Records to process:
(begin)
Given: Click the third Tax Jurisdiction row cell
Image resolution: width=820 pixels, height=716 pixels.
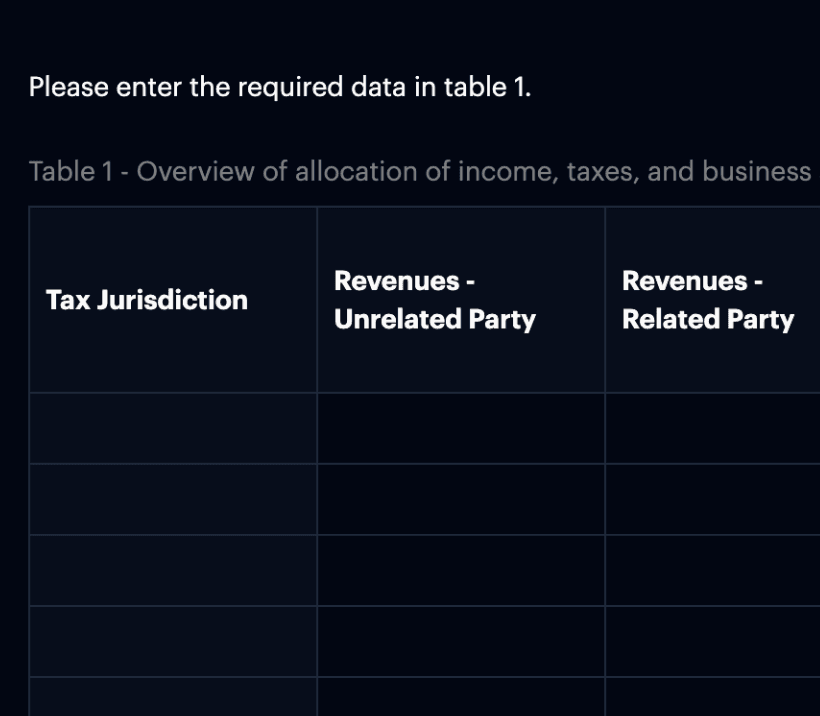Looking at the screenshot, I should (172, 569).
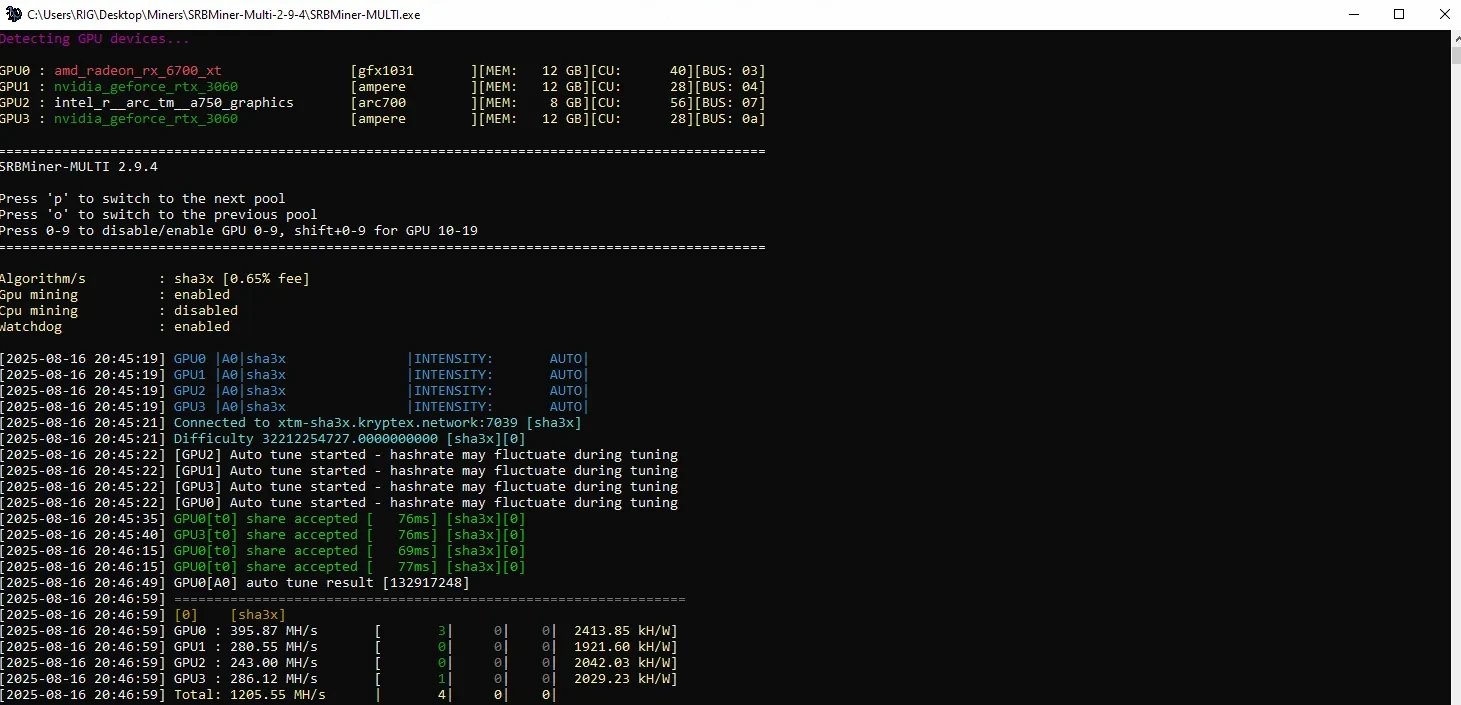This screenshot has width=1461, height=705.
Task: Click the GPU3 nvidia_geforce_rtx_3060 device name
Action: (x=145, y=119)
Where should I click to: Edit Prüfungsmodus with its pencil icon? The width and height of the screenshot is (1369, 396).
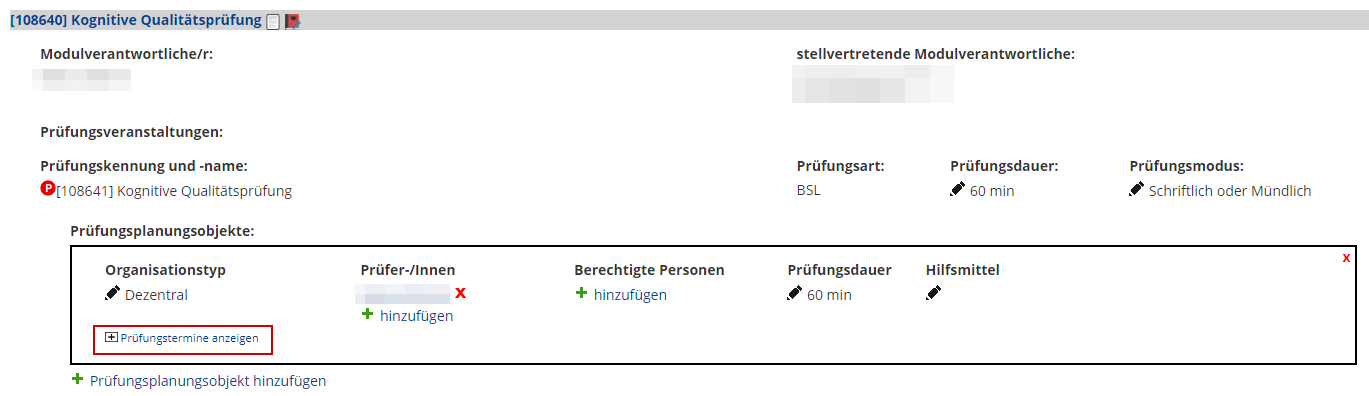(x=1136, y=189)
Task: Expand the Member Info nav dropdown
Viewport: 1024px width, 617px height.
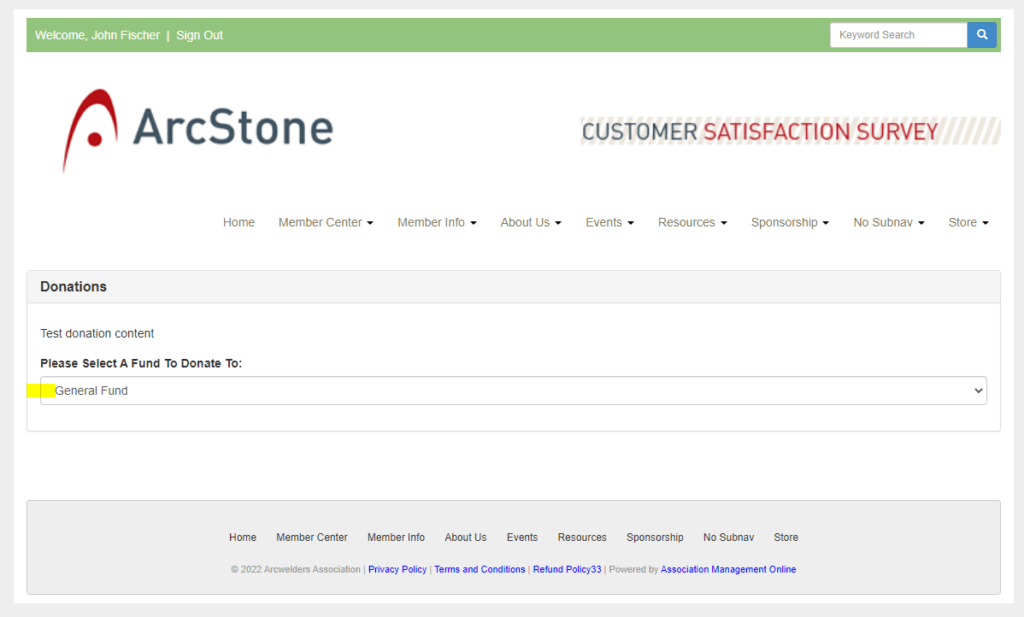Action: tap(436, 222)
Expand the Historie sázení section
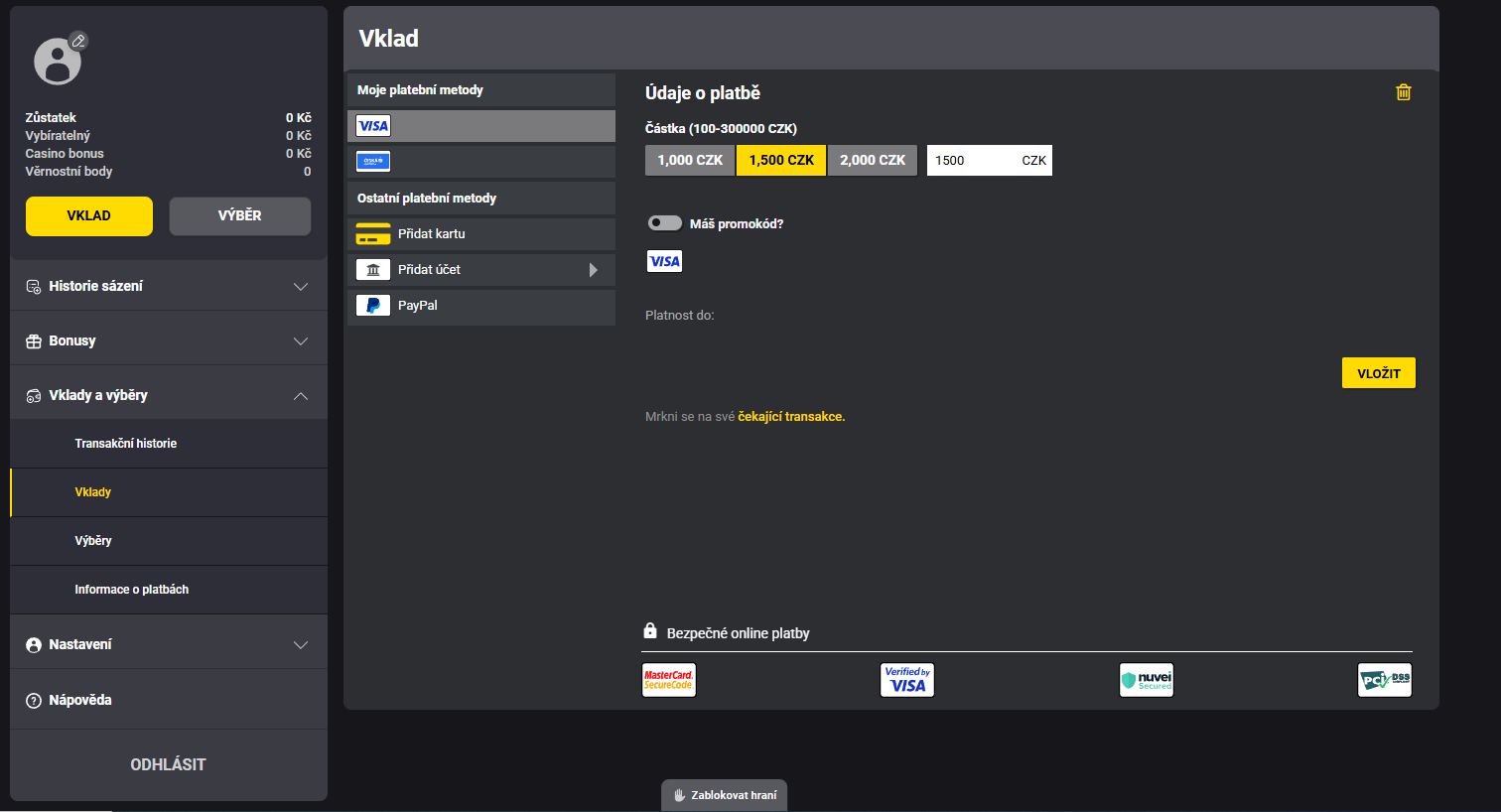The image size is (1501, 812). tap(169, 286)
(end)
(begin)
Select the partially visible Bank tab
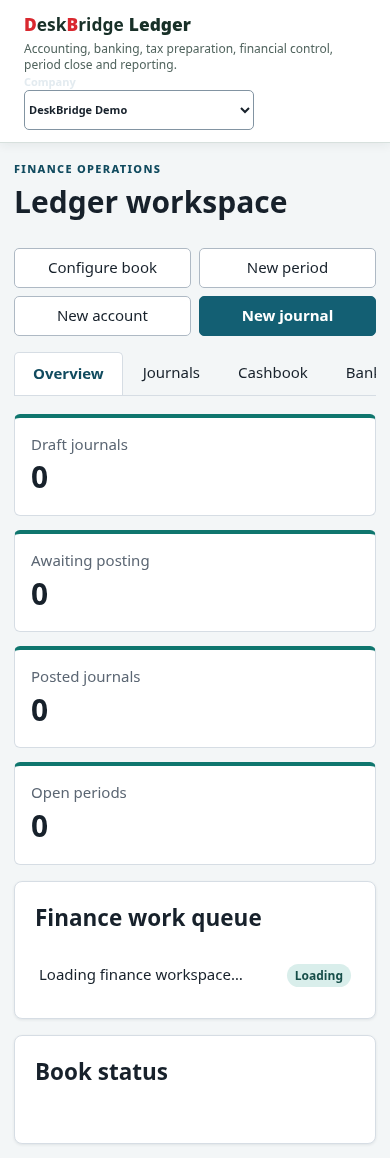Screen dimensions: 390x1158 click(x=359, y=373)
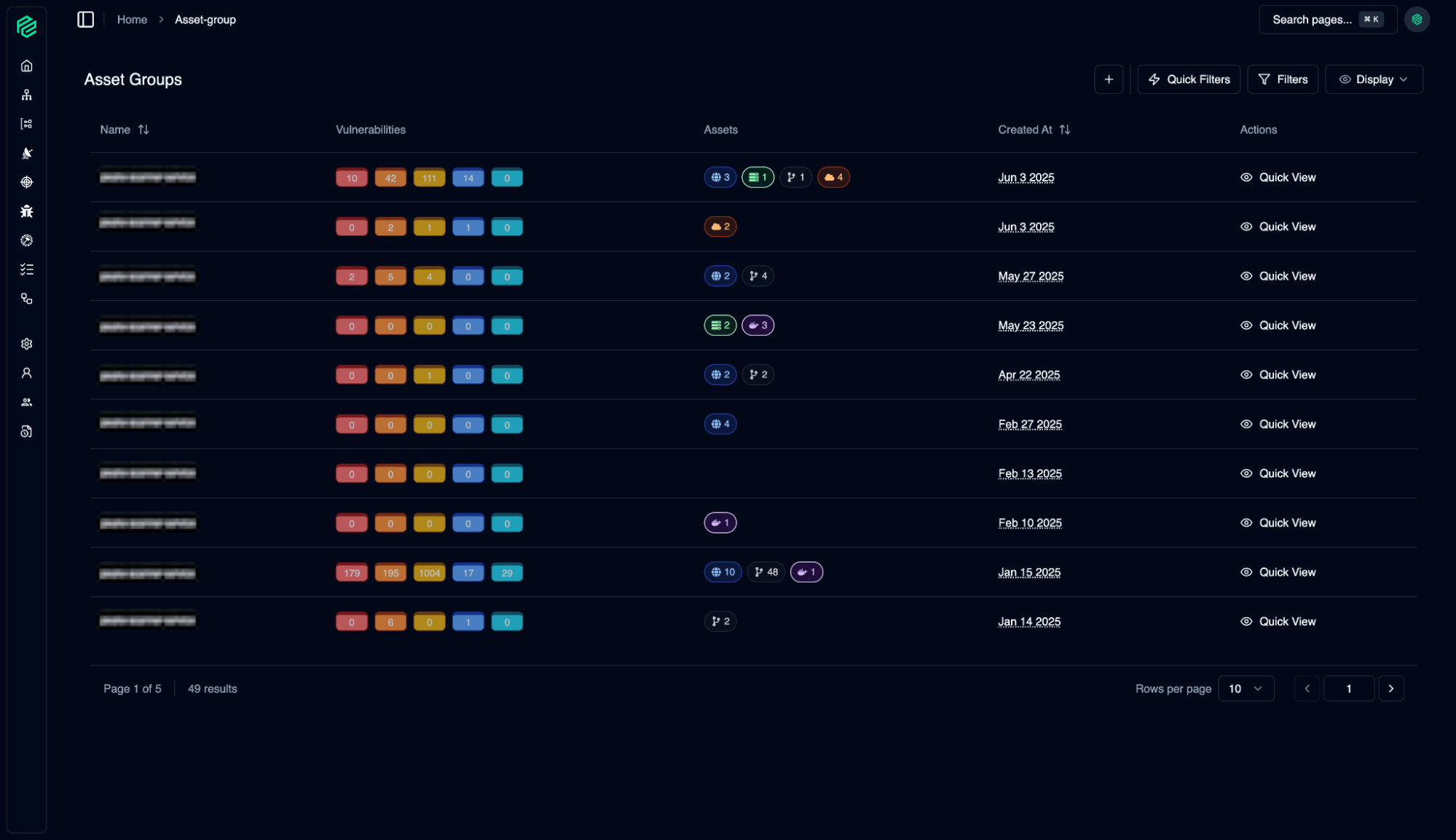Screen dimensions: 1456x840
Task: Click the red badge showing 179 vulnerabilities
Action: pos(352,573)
(end)
(begin)
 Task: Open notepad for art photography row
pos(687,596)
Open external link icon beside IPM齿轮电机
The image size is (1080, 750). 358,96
(end)
Set problem: Render everything above from the line containing "Where should I" down to the line containing "Action: tap(436, 222)", both included, as a Markdown table with the columns Row and Item line, numbering each line and skipping blank ones. Leave the pictures out of the table.

Task result:
| Row | Item line |
|---|---|
| 1 | Where should I click to: Edit Prüfungsmodus with its pencil icon? The width and height of the screenshot is (1369, 396). |
| 2 | (x=1136, y=189) |
| 3 | Task: Expand the Member Info nav dropdown |
| 4 | Viewport: 1024px width, 617px height. |
| 5 | Action: tap(436, 222) |